Dataset records:
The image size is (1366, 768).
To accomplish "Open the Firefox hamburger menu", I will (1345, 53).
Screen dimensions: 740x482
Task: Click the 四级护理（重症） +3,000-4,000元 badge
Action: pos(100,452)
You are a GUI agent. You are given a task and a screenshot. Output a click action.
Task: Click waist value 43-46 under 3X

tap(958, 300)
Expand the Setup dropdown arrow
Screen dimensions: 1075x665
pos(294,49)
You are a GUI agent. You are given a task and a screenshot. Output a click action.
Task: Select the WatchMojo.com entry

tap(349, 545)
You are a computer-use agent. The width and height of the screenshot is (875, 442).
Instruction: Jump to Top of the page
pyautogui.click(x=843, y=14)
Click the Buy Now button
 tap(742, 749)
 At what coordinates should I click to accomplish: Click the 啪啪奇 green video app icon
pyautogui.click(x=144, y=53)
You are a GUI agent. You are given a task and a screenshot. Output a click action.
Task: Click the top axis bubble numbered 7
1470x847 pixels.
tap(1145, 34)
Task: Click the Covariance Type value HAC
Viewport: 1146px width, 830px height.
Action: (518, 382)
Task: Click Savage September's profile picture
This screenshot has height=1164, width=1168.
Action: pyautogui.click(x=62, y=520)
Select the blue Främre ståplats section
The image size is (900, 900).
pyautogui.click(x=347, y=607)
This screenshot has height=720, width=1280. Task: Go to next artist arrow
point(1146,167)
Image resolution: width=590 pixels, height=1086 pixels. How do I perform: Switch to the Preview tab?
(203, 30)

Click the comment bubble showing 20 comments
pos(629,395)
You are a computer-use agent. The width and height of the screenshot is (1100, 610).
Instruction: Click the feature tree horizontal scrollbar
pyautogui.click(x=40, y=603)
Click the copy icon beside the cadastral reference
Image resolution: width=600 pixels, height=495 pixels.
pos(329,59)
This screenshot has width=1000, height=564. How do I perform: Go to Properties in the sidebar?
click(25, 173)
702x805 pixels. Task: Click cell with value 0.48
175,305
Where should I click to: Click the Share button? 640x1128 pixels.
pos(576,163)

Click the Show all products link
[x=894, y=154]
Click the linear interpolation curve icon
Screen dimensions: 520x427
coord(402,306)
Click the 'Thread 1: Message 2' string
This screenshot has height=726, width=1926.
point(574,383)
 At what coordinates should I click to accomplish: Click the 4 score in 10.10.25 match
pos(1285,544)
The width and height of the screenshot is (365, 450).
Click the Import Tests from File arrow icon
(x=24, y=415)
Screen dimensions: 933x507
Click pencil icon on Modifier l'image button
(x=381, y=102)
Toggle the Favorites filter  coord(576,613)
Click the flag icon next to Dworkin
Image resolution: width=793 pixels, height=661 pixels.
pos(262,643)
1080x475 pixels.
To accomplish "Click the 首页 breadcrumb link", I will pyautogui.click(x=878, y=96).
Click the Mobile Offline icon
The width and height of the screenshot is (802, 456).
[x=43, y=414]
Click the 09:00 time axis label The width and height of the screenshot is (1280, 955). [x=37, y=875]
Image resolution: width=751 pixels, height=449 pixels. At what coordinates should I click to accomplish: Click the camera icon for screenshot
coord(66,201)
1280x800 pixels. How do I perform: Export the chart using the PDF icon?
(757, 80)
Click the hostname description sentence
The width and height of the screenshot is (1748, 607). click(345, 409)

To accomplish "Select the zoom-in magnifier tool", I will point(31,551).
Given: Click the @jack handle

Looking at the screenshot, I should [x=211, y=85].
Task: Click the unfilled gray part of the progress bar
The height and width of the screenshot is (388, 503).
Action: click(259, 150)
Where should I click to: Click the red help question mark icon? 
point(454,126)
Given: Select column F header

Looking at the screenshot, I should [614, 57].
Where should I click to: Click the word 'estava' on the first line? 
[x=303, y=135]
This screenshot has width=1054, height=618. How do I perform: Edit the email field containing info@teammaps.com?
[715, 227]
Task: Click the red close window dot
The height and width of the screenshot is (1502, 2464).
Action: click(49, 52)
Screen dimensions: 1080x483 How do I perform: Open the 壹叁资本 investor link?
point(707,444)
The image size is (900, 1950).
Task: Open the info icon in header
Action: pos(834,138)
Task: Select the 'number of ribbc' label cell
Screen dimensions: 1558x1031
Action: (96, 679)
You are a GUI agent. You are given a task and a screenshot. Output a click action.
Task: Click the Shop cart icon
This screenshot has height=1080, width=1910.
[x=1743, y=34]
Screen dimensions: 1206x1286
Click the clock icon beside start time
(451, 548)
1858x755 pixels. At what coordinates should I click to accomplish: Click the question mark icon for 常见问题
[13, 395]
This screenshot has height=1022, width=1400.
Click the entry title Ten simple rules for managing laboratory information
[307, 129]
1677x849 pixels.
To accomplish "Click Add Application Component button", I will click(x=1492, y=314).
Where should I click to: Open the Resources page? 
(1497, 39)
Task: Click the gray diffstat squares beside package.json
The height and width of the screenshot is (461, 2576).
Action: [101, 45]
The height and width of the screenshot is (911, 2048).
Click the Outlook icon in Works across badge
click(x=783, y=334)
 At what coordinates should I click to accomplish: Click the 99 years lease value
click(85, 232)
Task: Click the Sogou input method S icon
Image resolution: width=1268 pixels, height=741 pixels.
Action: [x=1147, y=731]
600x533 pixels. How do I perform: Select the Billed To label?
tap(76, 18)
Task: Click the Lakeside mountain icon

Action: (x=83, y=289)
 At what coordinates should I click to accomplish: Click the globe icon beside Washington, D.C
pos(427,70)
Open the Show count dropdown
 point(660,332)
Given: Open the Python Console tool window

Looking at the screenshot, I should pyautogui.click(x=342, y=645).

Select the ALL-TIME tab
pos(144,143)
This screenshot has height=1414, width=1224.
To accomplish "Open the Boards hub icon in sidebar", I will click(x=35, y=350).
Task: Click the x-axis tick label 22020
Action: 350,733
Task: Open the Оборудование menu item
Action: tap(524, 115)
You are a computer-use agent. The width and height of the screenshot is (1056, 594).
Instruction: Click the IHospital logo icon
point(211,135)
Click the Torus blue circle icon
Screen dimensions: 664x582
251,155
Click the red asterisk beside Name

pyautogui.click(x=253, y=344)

What is needed:
Print each record from the listing above exactly as it was given.

Response:
The image size is (1366, 768).
To accomplish "Open the Firefox hamburger menu", I will (1345, 53).
Screen dimensions: 740x482
Task: Click the 四级护理（重症） +3,000-4,000元 badge
Action: pos(100,452)
You are a GUI agent. You are given a task and a screenshot. Output a click action.
Task: Click waist value 43-46 under 3X

tap(958, 300)
Expand the Setup dropdown arrow
Screen dimensions: 1075x665
pos(294,49)
You are a GUI agent. You are given a task and a screenshot. Output a click action.
Task: Select the WatchMojo.com entry

tap(349, 545)
You are a computer-use agent. The width and height of the screenshot is (875, 442).
Instruction: Jump to Top of the page
pyautogui.click(x=843, y=14)
Click the Buy Now button
 tap(742, 749)
 At what coordinates should I click to accomplish: Click the 啪啪奇 green video app icon
pyautogui.click(x=144, y=53)
You are a GUI agent. You are given a task and a screenshot. Output a click action.
Task: Click the top axis bubble numbered 7
1470x847 pixels.
tap(1145, 34)
Task: Click the Covariance Type value HAC
Viewport: 1146px width, 830px height.
Action: (518, 382)
Task: Click Savage September's profile picture
This screenshot has height=1164, width=1168.
Action: pyautogui.click(x=62, y=520)
Select the blue Främre ståplats section
The image size is (900, 900).
pyautogui.click(x=347, y=607)
This screenshot has height=720, width=1280. Task: Go to next artist arrow
point(1146,167)
Image resolution: width=590 pixels, height=1086 pixels. How do I perform: Switch to the Preview tab?
(203, 30)

Click the comment bubble showing 20 comments
pos(629,395)
You are a computer-use agent. The width and height of the screenshot is (1100, 610).
Instruction: Click the feature tree horizontal scrollbar
pyautogui.click(x=40, y=603)
Click the copy icon beside the cadastral reference
Image resolution: width=600 pixels, height=495 pixels.
pos(329,59)
This screenshot has width=1000, height=564. How do I perform: Go to Properties in the sidebar?
click(25, 173)
702x805 pixels. Task: Click cell with value 0.48
175,305
Where should I click to: Click the Share button? 640x1128 pixels.
pos(576,163)

Click the Show all products link
[x=894, y=154]
Click the linear interpolation curve icon
Screen dimensions: 520x427
coord(402,306)
Click the 'Thread 1: Message 2' string
This screenshot has height=726, width=1926.
point(574,383)
 At what coordinates should I click to accomplish: Click the 4 score in 10.10.25 match
pos(1285,544)
The width and height of the screenshot is (365, 450).
Click the Import Tests from File arrow icon
(x=24, y=415)
Screen dimensions: 933x507
Click pencil icon on Modifier l'image button
(x=381, y=102)
Toggle the Favorites filter  coord(576,613)
Click the flag icon next to Dworkin
Image resolution: width=793 pixels, height=661 pixels.
pos(262,643)
1080x475 pixels.
To accomplish "Click the 首页 breadcrumb link", I will pyautogui.click(x=878, y=96).
Click the Mobile Offline icon
The width and height of the screenshot is (802, 456).
[x=43, y=414]
Click the 09:00 time axis label The width and height of the screenshot is (1280, 955). [x=37, y=875]
Image resolution: width=751 pixels, height=449 pixels. At what coordinates should I click to accomplish: Click the camera icon for screenshot
coord(66,201)
1280x800 pixels. How do I perform: Export the chart using the PDF icon?
(757, 80)
Click the hostname description sentence
The width and height of the screenshot is (1748, 607). click(345, 409)

To accomplish "Select the zoom-in magnifier tool", I will point(31,551).
Given: Click the @jack handle

Looking at the screenshot, I should [x=211, y=85].
Task: Click the unfilled gray part of the progress bar
The height and width of the screenshot is (388, 503).
Action: click(259, 150)
Where should I click to: Click the red help question mark icon? 
point(454,126)
Given: Select column F header

Looking at the screenshot, I should [614, 57].
Where should I click to: Click the word 'estava' on the first line? 
[x=303, y=135]
This screenshot has width=1054, height=618. How do I perform: Edit the email field containing info@teammaps.com?
[715, 227]
Task: Click the red close window dot
The height and width of the screenshot is (1502, 2464).
Action: click(49, 52)
Screen dimensions: 1080x483 How do I perform: Open the 壹叁资本 investor link?
point(707,444)
The image size is (900, 1950).
Task: Open the info icon in header
Action: pos(834,138)
Task: Select the 'number of ribbc' label cell
Screen dimensions: 1558x1031
Action: (96, 679)
You are a GUI agent. You are given a task and a screenshot. Output a click action.
Task: Click the Shop cart icon
This screenshot has height=1080, width=1910.
[x=1743, y=34]
Screen dimensions: 1206x1286
Click the clock icon beside start time
(451, 548)
1858x755 pixels. At what coordinates should I click to accomplish: Click the question mark icon for 常见问题
[13, 395]
This screenshot has height=1022, width=1400.
Click the entry title Ten simple rules for managing laboratory information
[307, 129]
1677x849 pixels.
To accomplish "Click Add Application Component button", I will click(x=1492, y=314).
Where should I click to: Open the Resources page? 
(1497, 39)
Task: Click the gray diffstat squares beside package.json
The height and width of the screenshot is (461, 2576).
Action: [101, 45]
The height and width of the screenshot is (911, 2048).
Click the Outlook icon in Works across badge
click(x=783, y=334)
 At what coordinates should I click to accomplish: Click the 99 years lease value
click(85, 232)
Task: Click the Sogou input method S icon
Image resolution: width=1268 pixels, height=741 pixels.
Action: [x=1147, y=731]
600x533 pixels. How do I perform: Select the Billed To label?
tap(76, 18)
Task: Click the Lakeside mountain icon

Action: (x=83, y=289)
 At what coordinates should I click to accomplish: Click the globe icon beside Washington, D.C
pos(427,70)
Open the Show count dropdown
 point(660,332)
Given: Open the Python Console tool window

Looking at the screenshot, I should pyautogui.click(x=342, y=645).

Select the ALL-TIME tab
pos(144,143)
This screenshot has height=1414, width=1224.
To accomplish "Open the Boards hub icon in sidebar", I will click(x=35, y=350).
Task: Click the x-axis tick label 22020
Action: 350,733
Task: Open the Оборудование menu item
Action: tap(524, 115)
You are a computer-use agent. The width and height of the screenshot is (1056, 594).
Instruction: Click the IHospital logo icon
point(211,135)
Click the Torus blue circle icon
Screen dimensions: 664x582
251,155
Click the red asterisk beside Name

pyautogui.click(x=253, y=344)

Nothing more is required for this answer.